Jonathan Dahoah Halevi
shalomlife.com
04 August '10
The Palestinian Authority is under heavy international pressure, mostly American, aimed at facilitating the transition from proximity talks to direct negotiations with Israel. The written message recently sent by President Obama to Palestinian Chairman Mahmud Abbas (Abu Mazen) indicated that the American administration is not content, to say the least, with the Palestinian leg dragging in the peace process, or with what is perceived to be a lack of appreciation for American pressure on Israel; this has lead PM Netanyahu to accept the two-state solution, and to temporarily freeze settlement activity in the West Bank and Jerusalem.
There is no obvious fundamental change in the Palestinian stance. The Palestinian Authority hesitates and refrains from explicit commitment to direct negotiations without any pre-conditions. Instead, it tries to weather the American demands by raising a new proposal to convene a triangle meeting of Palestine, Israel, and America to discuss the agenda of the negotiations, its legitimacy, and the settlement cessation.
Senior Palestinian officials have said they will also be satisfied if Obama manages to extract an Israeli commitment regarding these issues, or if PM Netanyahu acknowledges the Quartet declaration in Moscow.
During the course of diplomatic activity, Abu Mazen divulged last week, while briefing the Egyptian media in Cairo, his version of the failure of the peace talks with former Israeli PM Ehud Olmert and his positions regarding the political settlement of the conflict.

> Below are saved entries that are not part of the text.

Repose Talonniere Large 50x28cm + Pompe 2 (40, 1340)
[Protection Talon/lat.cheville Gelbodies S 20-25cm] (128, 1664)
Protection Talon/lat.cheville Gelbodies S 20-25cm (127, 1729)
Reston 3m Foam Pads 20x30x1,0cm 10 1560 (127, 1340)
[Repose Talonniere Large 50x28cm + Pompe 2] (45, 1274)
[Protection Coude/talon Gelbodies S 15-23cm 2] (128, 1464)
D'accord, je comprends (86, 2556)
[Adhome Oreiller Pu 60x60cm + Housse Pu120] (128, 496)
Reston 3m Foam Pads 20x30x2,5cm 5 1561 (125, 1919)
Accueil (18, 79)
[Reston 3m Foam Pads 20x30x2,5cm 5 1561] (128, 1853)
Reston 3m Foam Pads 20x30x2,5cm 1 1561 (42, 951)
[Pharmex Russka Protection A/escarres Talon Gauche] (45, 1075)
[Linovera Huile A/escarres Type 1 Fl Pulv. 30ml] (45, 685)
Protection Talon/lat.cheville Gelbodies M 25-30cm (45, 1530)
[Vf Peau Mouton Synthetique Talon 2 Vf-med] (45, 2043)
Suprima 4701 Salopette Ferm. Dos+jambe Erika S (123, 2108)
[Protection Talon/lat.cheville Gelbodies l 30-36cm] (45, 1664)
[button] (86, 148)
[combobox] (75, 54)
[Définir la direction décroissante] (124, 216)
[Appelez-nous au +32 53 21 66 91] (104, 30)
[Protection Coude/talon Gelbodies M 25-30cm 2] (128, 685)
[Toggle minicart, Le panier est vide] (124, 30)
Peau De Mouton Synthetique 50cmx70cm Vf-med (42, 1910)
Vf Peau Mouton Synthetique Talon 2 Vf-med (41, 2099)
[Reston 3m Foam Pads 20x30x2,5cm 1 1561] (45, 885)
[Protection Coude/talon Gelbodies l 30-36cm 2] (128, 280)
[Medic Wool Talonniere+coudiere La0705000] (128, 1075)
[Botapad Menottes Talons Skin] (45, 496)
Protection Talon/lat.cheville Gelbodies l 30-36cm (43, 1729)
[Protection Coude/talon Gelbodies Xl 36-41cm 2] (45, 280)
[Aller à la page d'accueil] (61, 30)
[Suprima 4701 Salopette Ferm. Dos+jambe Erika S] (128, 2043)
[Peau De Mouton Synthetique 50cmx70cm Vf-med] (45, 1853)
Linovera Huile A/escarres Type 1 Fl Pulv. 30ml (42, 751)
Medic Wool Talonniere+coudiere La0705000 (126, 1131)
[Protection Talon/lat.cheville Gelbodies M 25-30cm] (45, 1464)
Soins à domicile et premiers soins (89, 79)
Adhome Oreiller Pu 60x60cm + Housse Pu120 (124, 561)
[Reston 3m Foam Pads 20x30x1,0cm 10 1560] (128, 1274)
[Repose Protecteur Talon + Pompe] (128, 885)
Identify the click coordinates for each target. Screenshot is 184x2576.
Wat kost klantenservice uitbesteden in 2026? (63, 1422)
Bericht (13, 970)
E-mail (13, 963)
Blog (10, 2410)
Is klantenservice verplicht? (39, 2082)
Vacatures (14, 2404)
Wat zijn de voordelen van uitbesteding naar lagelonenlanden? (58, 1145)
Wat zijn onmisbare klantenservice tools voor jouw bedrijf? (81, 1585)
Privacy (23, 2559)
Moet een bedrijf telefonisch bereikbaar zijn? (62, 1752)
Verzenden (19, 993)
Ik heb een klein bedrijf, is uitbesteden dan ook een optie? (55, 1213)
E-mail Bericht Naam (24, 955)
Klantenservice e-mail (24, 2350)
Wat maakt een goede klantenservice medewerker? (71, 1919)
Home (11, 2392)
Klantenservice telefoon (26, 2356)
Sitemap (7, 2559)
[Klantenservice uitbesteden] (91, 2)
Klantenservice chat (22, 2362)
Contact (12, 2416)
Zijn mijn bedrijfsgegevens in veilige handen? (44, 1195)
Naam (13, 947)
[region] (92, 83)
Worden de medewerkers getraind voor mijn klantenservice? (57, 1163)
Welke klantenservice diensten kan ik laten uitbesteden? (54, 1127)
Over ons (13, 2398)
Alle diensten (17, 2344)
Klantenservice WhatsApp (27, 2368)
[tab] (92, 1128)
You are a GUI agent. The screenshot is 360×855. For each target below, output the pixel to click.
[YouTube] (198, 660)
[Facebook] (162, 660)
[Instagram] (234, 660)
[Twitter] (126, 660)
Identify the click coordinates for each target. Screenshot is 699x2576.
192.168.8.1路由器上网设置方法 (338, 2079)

Abu Mazen noted that he almost reached an agreement with Olmert, but the negotiations failed in the last moment because of a disagreement on the ration of the discussed land swap. Olmert proposed 6.5 per cent and Abu Mazen accepted to no more than 1.9 per cent. Abu Mazen said that he demanded to divide Jerusalem, the eastern area of the city to the Palestinians and the western part to the Israelis, and insisted that the refugee problem must be settled in accordance with an Arab peace initiative from March 2002, and UN resolution 194.